Poco ayudan la proverbial corrupción,  descrédito y desprestigio social de los cuerpos policiacos, hoy capturados por la delincuencia organizada. Es un juego de espejos: cerramos los ojos a la importancia de la legalidad y del uso de la fuerza legítima del Estado, por tanto, la hemos atomizado en 2,500 cuerpos miserables de policía municipal; festín para la los criminales. Increíble.  Los últimos baluartes: el Ejército, la Marina, y la Policía Federal son denostados, se exige su capitulación o retiro, o se les niega el marco jurídico necesario para su actuación emergente.  Sin cultura de legalidad, y sin otorgar legitimidad absoluta al uso de la fuerza contra quienes violan la ley por la razón que sea, nos persiguen la impunidad generalizada desde arriba hasta abajo, y la descomposición en las reservas morales de la sociedad.


Nueva York no cree en mitos. No predicó lugares comunes de corrección política, ni esperó estúpidamente a que desaparecieran la pobreza, la drogadicción y el desempleo.
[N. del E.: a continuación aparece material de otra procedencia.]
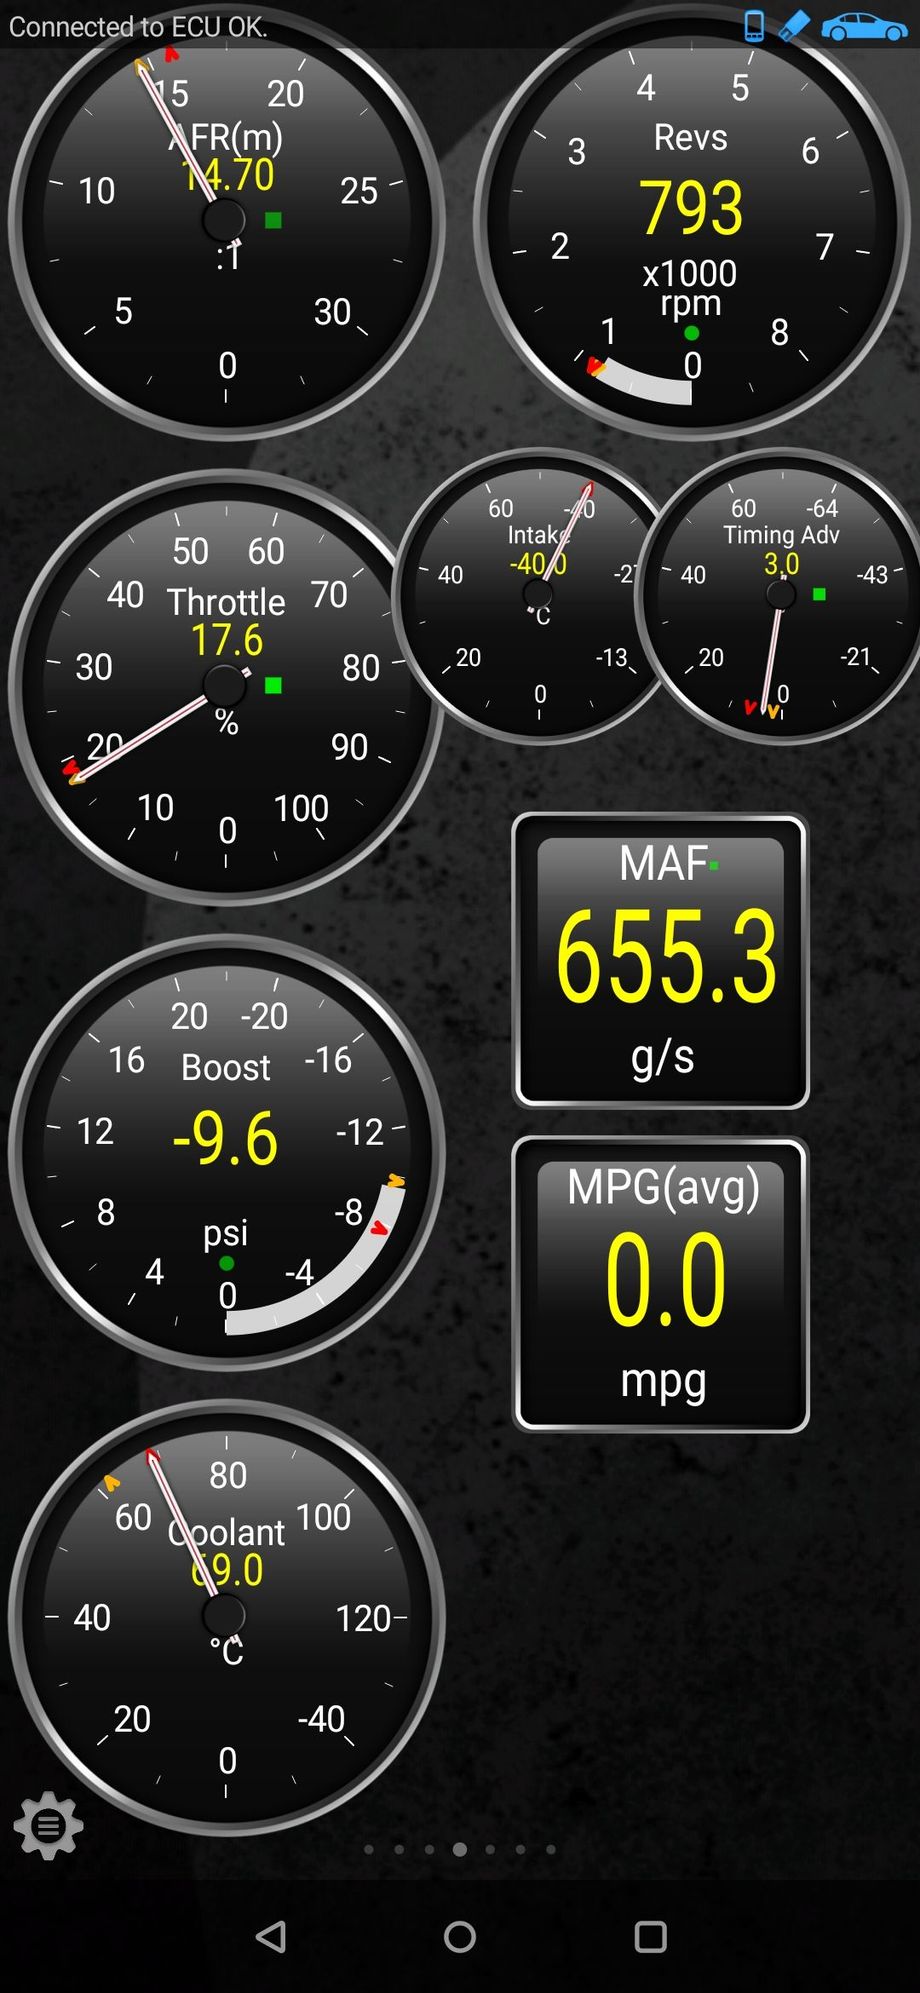Tap the MPG(avg) digital display
The image size is (920, 1993).
pyautogui.click(x=660, y=1285)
Abatió la criminalidad gracias a  una policía unificada, más numerosa, capacitada, fuerte y eficaz; y a una actividad policiaca disuasiva, inteligente y abrumadora,  focalizada a través de una estrategia geográfica bajo mandos directamente responsables, y escrutada por medio de datos duros.   Desde luego esto no soslaya la relevancia de políticas sociales para la prevención del delito, ni de la legalización de las drogas; sólo las precede.